Records from a dataset
+--

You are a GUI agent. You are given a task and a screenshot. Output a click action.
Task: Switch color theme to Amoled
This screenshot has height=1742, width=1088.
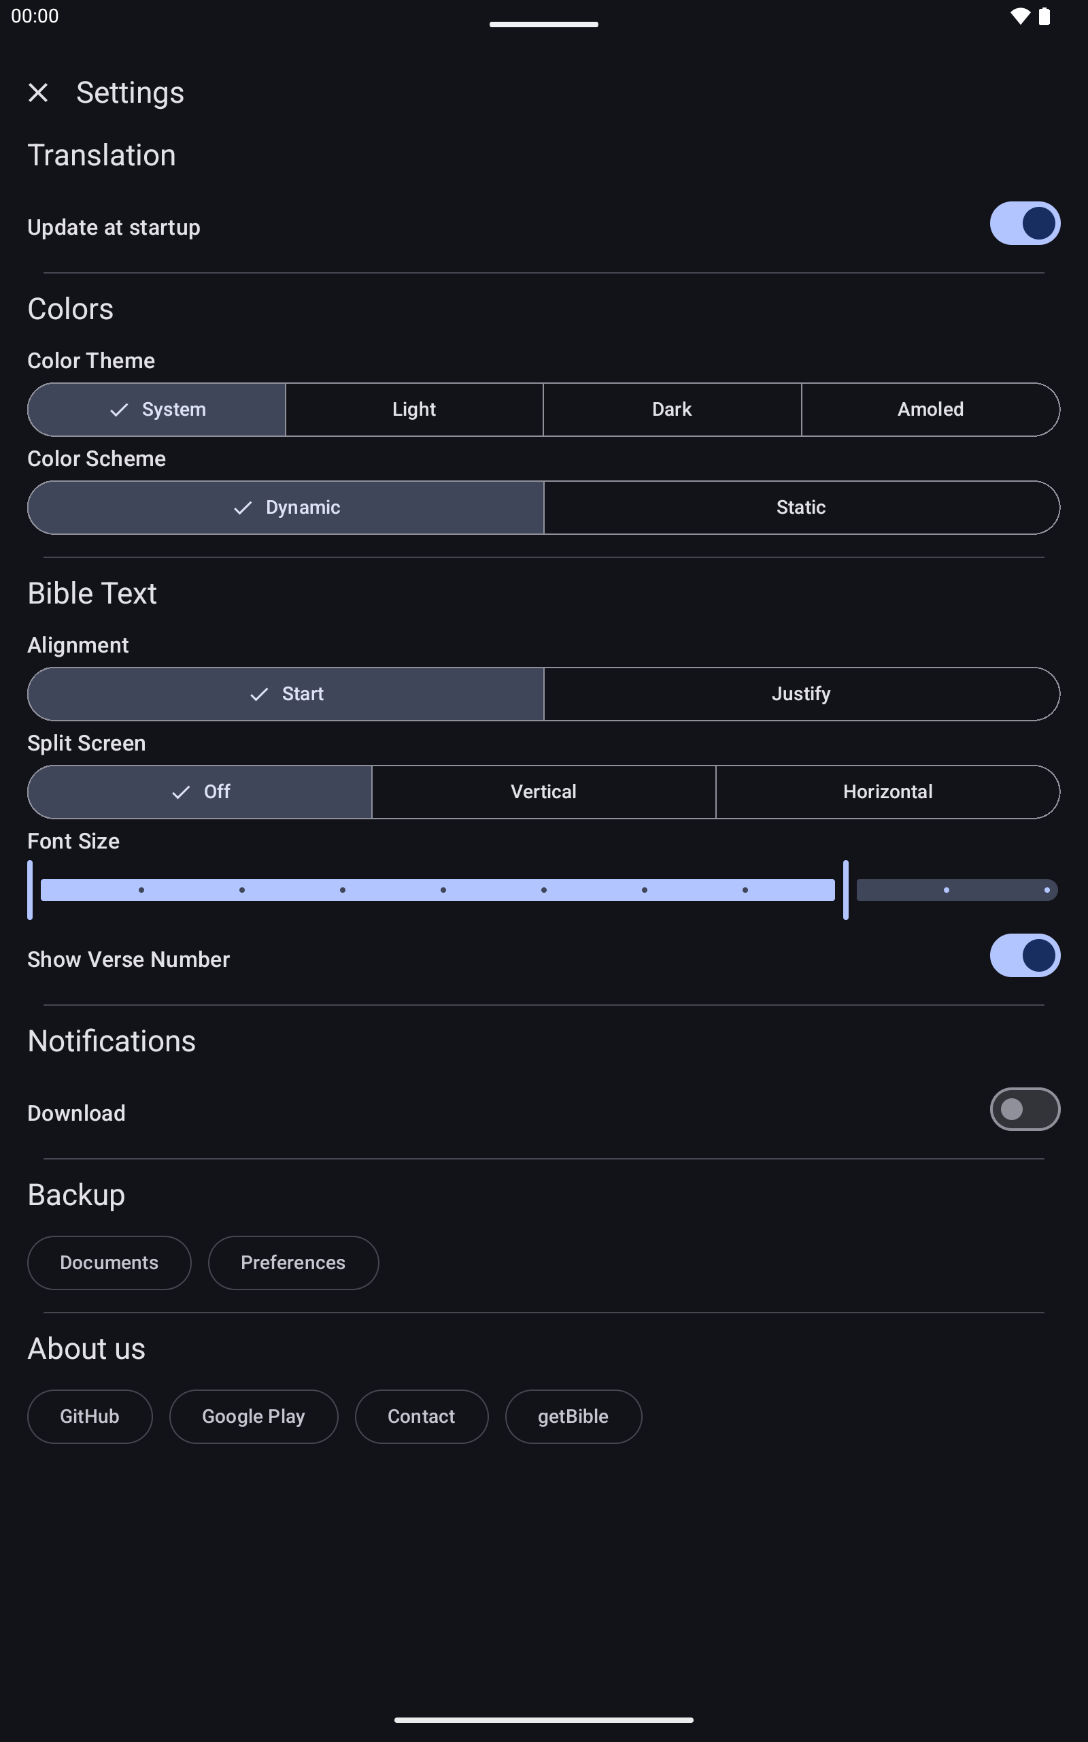click(x=930, y=410)
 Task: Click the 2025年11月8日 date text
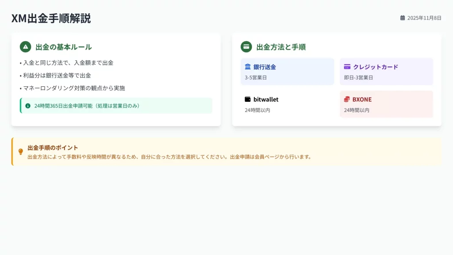click(424, 18)
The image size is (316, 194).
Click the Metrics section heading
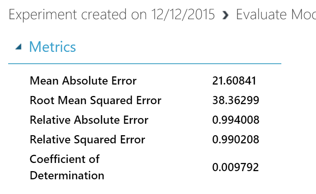point(53,47)
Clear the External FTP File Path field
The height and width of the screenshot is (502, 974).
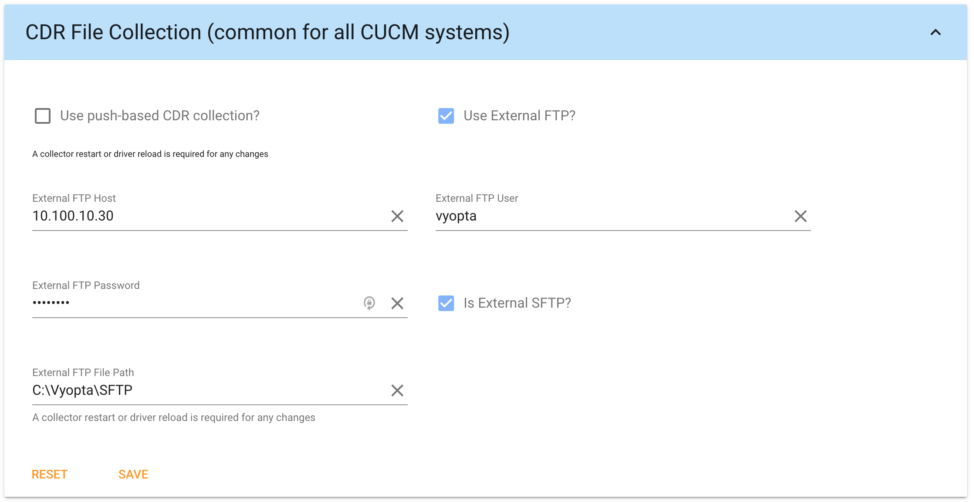click(397, 390)
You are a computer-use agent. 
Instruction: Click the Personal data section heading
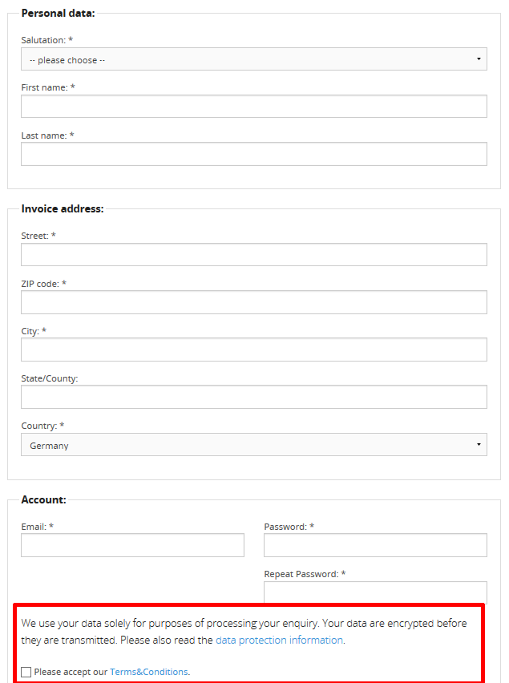(x=58, y=14)
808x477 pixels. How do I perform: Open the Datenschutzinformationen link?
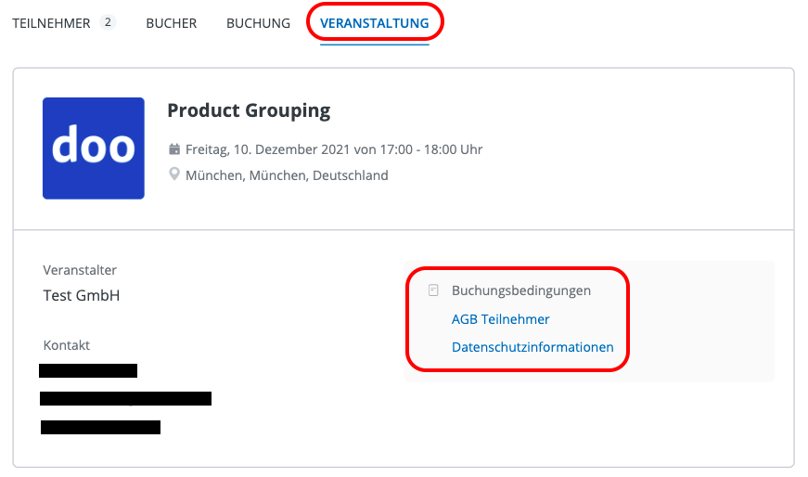[x=532, y=348]
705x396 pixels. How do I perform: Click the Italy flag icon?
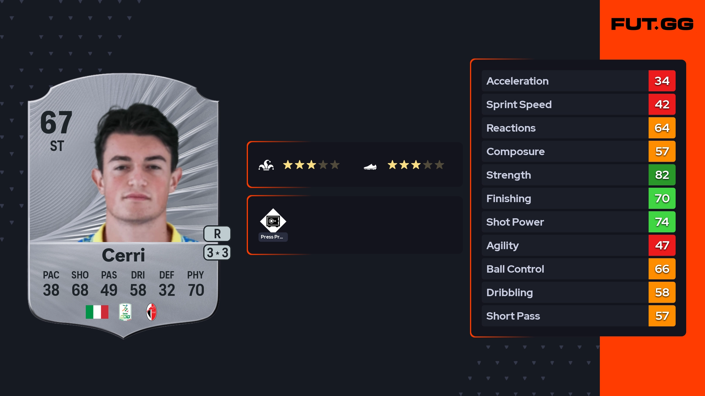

+--

What you have to do:
Make an exact copy of only those lines that run from the line with "Task: Switch color theme to Amoled" through the end of the records, excluding pictures.

Answer below:
Task: Switch color theme to Amoled
This screenshot has height=1742, width=1088.
click(x=930, y=410)
 Task: Click the 2025年11月8日 date text
click(424, 18)
The image size is (316, 194).
Click the Metrics section heading
point(53,47)
Clear the External FTP File Path field
The height and width of the screenshot is (502, 974).
click(397, 390)
You are a computer-use agent. 
Instruction: Click the Personal data section heading
(x=58, y=14)
808x477 pixels. How do I perform: Open the Datenschutzinformationen link?
[x=532, y=348]
705x396 pixels. How do I perform: Click the Italy flag icon?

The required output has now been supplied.